The validation of a model estimating the Leaf Area Index of grasslands in southern China

Chengming Sun A B , Zhengguo Sun B , Tao Liu A , Doudou Guo A , Shaojie Mu B , Hongfei Yang B , Weimin Ju C and Jianlong Li B D
+ Author Affiliations
- Author Affiliations

A Key Lab of Crop Cultivation and Physiology, Jiangsu Province, Yangzhou University, Yangzhou 225009, China.

B College of Life Science, Nanjing University, Nanjing, Jiangsu 210093, China.

C International Institute for Earth System Science, Nanjing University, Nanjing, Jiangsu 210093, China.

D Corresponding author. Email: cmsun@yzu.edu.cn; jlli2008@nju.edu.cn

The Rangeland Journal 35(3) 245-250 https://doi.org/10.1071/RJ12025
Submitted: 30 April 2012  Accepted: 3 May 2013   Published: 6 June 2013

Abstract

In order to estimate the leaf area index (LAI) over large areas in southern China, this paper analysed the relationships between normalised difference vegetation index (NDVI) and the vegetation light transmittance and the extinction coefficient based on the use of moderate resolution imaging spectroradiometer data.
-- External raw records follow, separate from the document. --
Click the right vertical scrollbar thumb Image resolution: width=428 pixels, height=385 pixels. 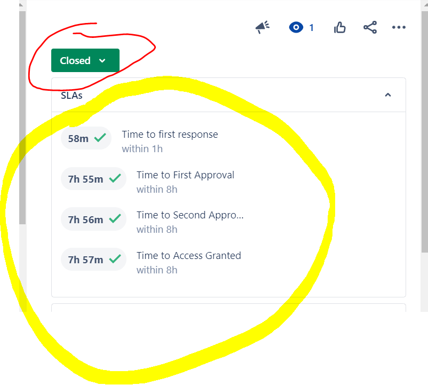click(x=425, y=131)
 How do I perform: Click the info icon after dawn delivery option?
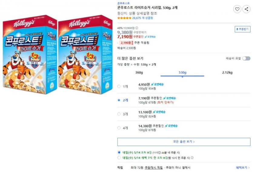click(x=192, y=158)
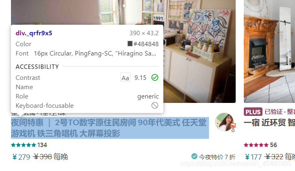Screen dimensions: 295x171
Task: Click the not keyboard-focusable icon
Action: pos(155,105)
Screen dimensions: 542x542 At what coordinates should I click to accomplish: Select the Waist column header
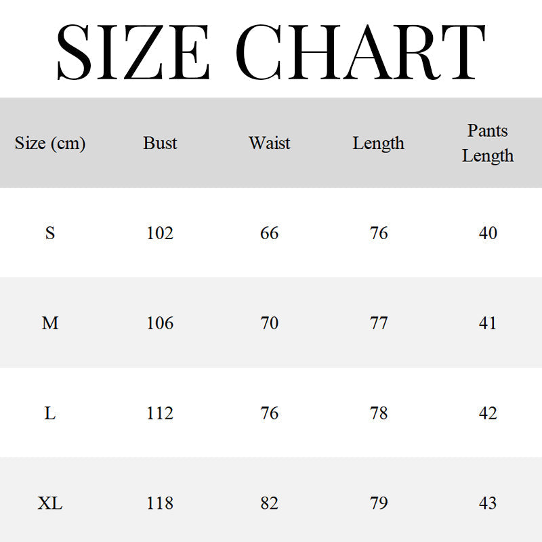tap(270, 143)
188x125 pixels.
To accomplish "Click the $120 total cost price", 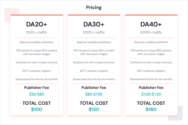I will [94, 109].
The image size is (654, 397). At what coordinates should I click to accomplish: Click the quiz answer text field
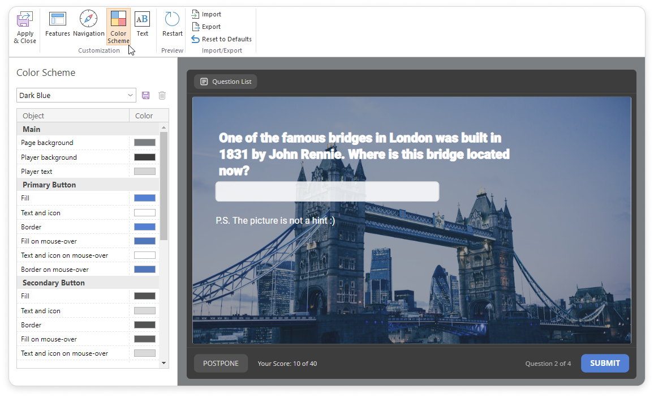(x=327, y=191)
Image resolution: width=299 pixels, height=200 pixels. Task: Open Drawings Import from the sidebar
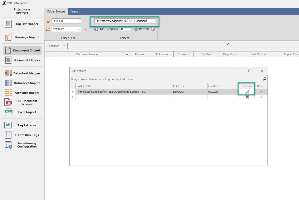pos(22,37)
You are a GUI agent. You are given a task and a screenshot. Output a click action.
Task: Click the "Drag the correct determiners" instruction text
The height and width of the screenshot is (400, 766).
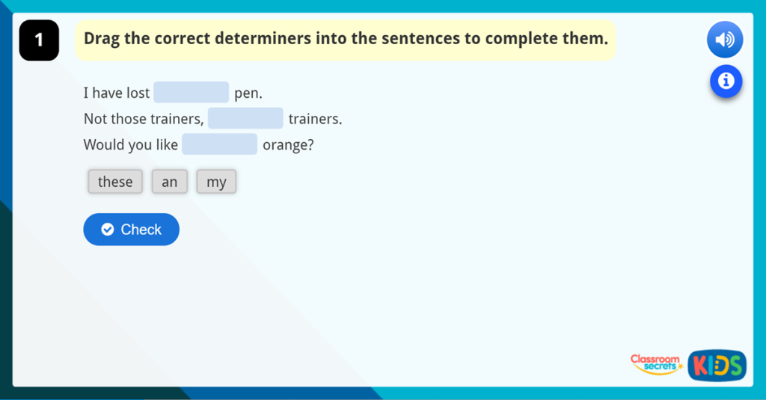[x=346, y=39]
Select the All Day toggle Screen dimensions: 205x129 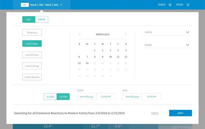50,97
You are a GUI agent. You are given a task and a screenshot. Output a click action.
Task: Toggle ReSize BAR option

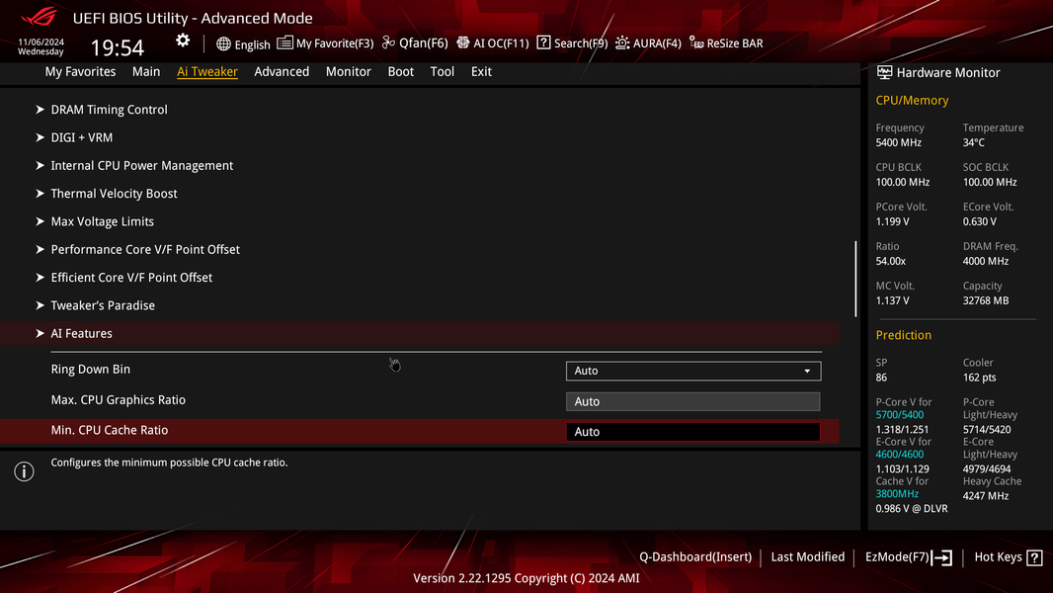[x=726, y=42]
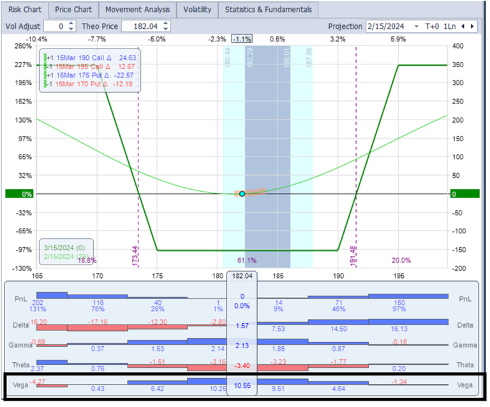
Task: Lower Theo Price using the down arrow
Action: click(x=166, y=29)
By using the improved Beer–Lambert Law, a model was constructed to estimate the LAI in the grassy mountains and slopes of southern China with NDVI as the independent variable. The model was validated with field measurement data from different locations and different years in the grassland mountains and slopes of southern China. The results showed that there was a good correlation between the simulated and observed LAI values, and the values of R2 achieved were high. The relative root mean squared error was between 0.109 and 0.12. This indicated that the model was reliable. The above results provided the theoretical basis for the effective management of the grassland resources in southern China and the effective estimation of grassland carbon sink.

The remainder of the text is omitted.